Take the entries below and return them unchanged.

Stored data
========

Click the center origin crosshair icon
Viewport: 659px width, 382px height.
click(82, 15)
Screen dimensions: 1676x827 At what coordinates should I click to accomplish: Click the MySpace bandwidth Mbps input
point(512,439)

========

> _Solution to this exercise_:
Click the center origin crosshair icon
Viewport: 659px width, 382px height.
click(82, 15)
Screen dimensions: 1676x827 At what coordinates should I click to accomplish: Click the MySpace bandwidth Mbps input
point(512,439)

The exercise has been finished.